◆ Your goal: Restate the lines of the material below word for word, from the first through the one containing "This screenshot has height=600, width=800.", and include nothing else; pictures stay out.

»»

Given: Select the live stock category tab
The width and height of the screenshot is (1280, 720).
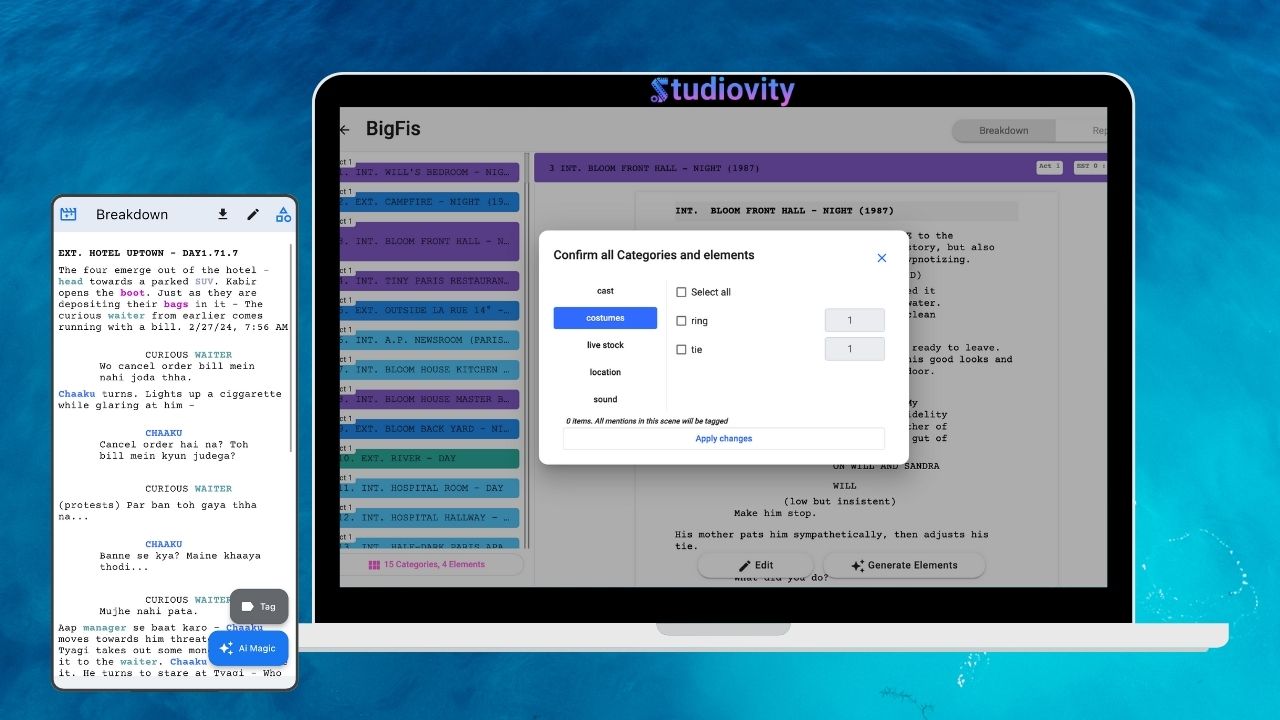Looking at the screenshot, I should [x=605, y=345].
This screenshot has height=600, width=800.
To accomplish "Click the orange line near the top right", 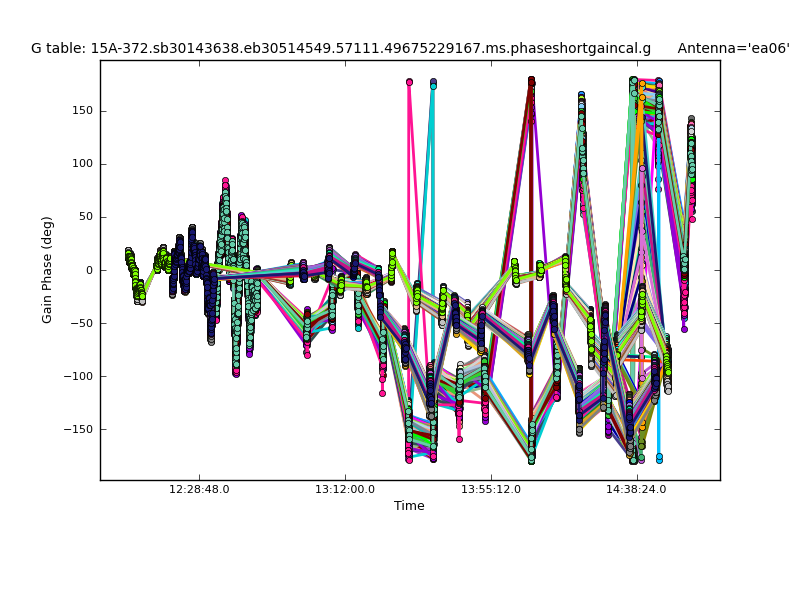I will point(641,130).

««

◆ Answer:
Given: Select the live stock category tab
The width and height of the screenshot is (1280, 720).
Looking at the screenshot, I should [x=605, y=345].
This screenshot has height=600, width=800.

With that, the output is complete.